2005 Fiscal Year Annual Research Report
Project/Area Number |
17390004
|
Research Institution | Chiba University |
Principal Investigator |
濱田 康正 千葉大学, 大学院・薬学研究院, 教授 (90117846)
|
Keywords | ルテニウム / イリジウム / 触媒的不斉水素化反応 / 動的速度論的分割 / アンチ選択的 / β-ケト-α-アミノ酸 / β-ヒドロキシ-α-アミノ / 触媒的不斉合成法 |
Research Abstract |
本研究では省エネルギー型新化学反応といえるルテニウムとイリジウム遷移金属触媒を用いた触媒的不斉合成法の開発と応用を目的として研究を行った。
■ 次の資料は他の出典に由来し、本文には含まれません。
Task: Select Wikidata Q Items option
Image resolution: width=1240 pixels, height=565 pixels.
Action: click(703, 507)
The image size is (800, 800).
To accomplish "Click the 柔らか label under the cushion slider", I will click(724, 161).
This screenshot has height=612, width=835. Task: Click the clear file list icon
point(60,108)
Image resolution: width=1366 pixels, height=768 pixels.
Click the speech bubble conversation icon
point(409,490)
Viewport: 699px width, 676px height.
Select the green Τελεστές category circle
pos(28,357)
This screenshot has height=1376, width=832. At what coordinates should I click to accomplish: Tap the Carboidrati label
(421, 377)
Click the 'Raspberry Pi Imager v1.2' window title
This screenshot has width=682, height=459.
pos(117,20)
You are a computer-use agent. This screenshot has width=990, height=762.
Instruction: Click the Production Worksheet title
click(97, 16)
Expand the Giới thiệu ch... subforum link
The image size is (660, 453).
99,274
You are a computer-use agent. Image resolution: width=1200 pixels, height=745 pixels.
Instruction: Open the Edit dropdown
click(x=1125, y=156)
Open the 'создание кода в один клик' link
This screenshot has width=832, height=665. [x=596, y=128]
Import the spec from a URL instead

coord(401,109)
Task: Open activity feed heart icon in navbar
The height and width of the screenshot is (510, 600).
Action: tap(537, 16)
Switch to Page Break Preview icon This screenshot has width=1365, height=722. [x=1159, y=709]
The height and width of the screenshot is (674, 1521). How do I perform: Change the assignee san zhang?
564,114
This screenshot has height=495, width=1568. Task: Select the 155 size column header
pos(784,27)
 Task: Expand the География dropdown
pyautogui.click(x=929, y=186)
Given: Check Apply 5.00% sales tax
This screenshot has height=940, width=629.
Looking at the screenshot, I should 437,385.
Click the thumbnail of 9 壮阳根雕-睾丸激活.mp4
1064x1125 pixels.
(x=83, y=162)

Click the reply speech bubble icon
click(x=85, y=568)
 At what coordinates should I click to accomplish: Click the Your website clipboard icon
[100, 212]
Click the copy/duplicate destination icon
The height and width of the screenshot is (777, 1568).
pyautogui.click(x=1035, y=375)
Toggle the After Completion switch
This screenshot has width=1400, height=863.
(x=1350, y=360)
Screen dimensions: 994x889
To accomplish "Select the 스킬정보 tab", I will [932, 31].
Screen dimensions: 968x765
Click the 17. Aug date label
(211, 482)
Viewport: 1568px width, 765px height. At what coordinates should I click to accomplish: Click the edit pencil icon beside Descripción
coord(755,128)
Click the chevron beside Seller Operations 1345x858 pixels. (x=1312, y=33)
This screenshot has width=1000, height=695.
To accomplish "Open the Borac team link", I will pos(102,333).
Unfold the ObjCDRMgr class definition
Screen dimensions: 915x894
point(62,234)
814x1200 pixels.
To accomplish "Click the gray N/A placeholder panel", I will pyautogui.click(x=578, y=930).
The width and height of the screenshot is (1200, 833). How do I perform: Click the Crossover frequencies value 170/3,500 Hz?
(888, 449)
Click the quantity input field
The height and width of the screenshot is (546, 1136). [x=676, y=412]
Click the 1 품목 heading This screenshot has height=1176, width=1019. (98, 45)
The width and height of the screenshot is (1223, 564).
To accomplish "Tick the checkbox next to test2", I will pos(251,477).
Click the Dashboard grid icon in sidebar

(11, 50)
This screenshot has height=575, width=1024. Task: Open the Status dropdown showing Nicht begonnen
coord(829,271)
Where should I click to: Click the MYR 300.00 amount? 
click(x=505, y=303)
最近、我々はβ-ケト-α-アミノ酸のβ-ヒドロキシ-α-アミノ酸への不斉水素化反応においてルテニウム触媒を用いる動的速度論的分割を伴うアンチ選択的触媒的不斉水素化反応を世界に先駆けて見出した。この反応では芳香族基質を用いた場合、水素化反応がほとんど進行しないことが判明している。そこでこの欠点を克服するために種々の遷移金属を検索したところイリジウムが芳香族基質に適していることを見出した。このイリジウム触媒を用いるβ-ケト-α-アミノ酸の動的速度論的分割を経由して進行するアンチ選択的不斉水素化反応は世界ではじめての発見である。これらの研究をもとに生物活性天然有機化合物や医薬品に含まる重要なアミノ酸であるアンチ型β-ヒドロキシ-α-アミノ酸の一般合成法を開発することに成功した。これらの高選択的で高収率である遷移金属不斉水素化法の欠点をあえて挙げれば100気圧という高圧条件である。危険が伴う、特別の装置が必要ある等は企業化の障害になっている。そこで中圧条件(10気圧以下)で効率よく進行する不斉水素化法を検討した。上記の不斉イリジウム触媒を元に改良し、カチオン性イリジウム触媒として用いることで常圧から中圧程度で効率よく不斉水素化反応が進行することを見出した。この際カウンターアニオンが触媒の安定性、反応性に重要な働きをしていることが判明している。本法は動的速度論的分割を伴う触媒的不斉水素化反応という複雑な反応系で常圧で反応が進行し、芳香族基質および脂肪族基質の両方に適用可能であるという特徴を有している。